9. The price (Price) of the goods is set out in our quotation or order confirmation current at the date of your
order or such other price as we may agree in writing.
10. If the cost of the goods to us increases due to any factor beyond our control including, but not limited to,
material costs, labour costs, alteration of exchange rates or duties, or changes to delivery rates, we can
increase the Price prior to delivery.
11. Any increase in the Price under the clause above will only take place after we have told you about it.
12. You may be entitled to discounts. Any and all discounts will be at our discretion.
13. The Price is inclusive of fees for packaging and transportation / delivery unless stated otherwise.
14. The Price is inclusive of any applicable VAT and other taxes or levies which are imposed or charged by any
Safe operation of equipment
15. We confirm that to the best of our knowledge and belief, the Equipment is in sound and safe condition and free
from any known faults or defects which would affect its safe operation under normal use.
16. Normal use is defined in the operating procedure within the specific product hired operating/product manuals.
17. The customer agrees that the equipment will be used at the location agreed and will not be moved from such
location without our prior written approval.

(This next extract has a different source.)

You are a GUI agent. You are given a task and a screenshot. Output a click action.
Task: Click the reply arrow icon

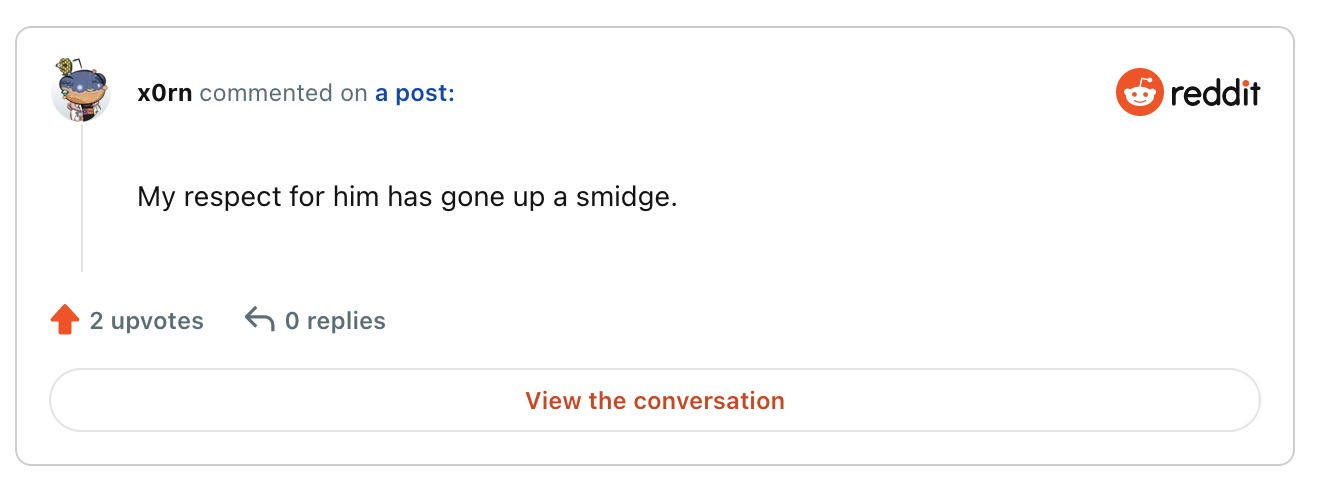pyautogui.click(x=260, y=320)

Loss or damages of Equipment
18. The customer agrees that
a. You shall fully indemnify the us for any loss of or damage to the equipment during the term of this
agreement whether caused by collision, flood, fire, vandalism, theft or any other cause except that
which shall be determined to be caused by a fault or defect of the Equipment;
b. you shall not use the equipment for any illegal, illicit or antisocial purpose
c. not operate the Equipment in a negligent manner and without prior training and
d. not permit the Equipment to be operated by any other trained person, except employees and Agents of
the Customer, without prior written permission from us
Cancellation and alteration
19. Details of the Goods as described in the clause above (Goods) and set out in our sales documentation,
quotation or order confirmation are subject to alteration without notice and are not a contractual offer to sell
the Goods which is capable of acceptance.
20. The quotation (including any non-standard price negotiated in accordance with the clause on Price (above) is
valid for a period of 7 days only from the date shown in it unless expressly withdrawn by us at an earlier time.
21. Either of us can cancel the order for any reason prior to your acceptance (or rejection) of the quotation.
22. We will invoice you for the Price either:
a. at the time of the order confirmation: or
b. on or at any time after delivery of the Goods; or
c. where the Goods are to be collected by you or where you wrongfully do not take delivery of the Goods, at
any time after we have notified you that the Goods are ready for collection or we have tried to deliver them.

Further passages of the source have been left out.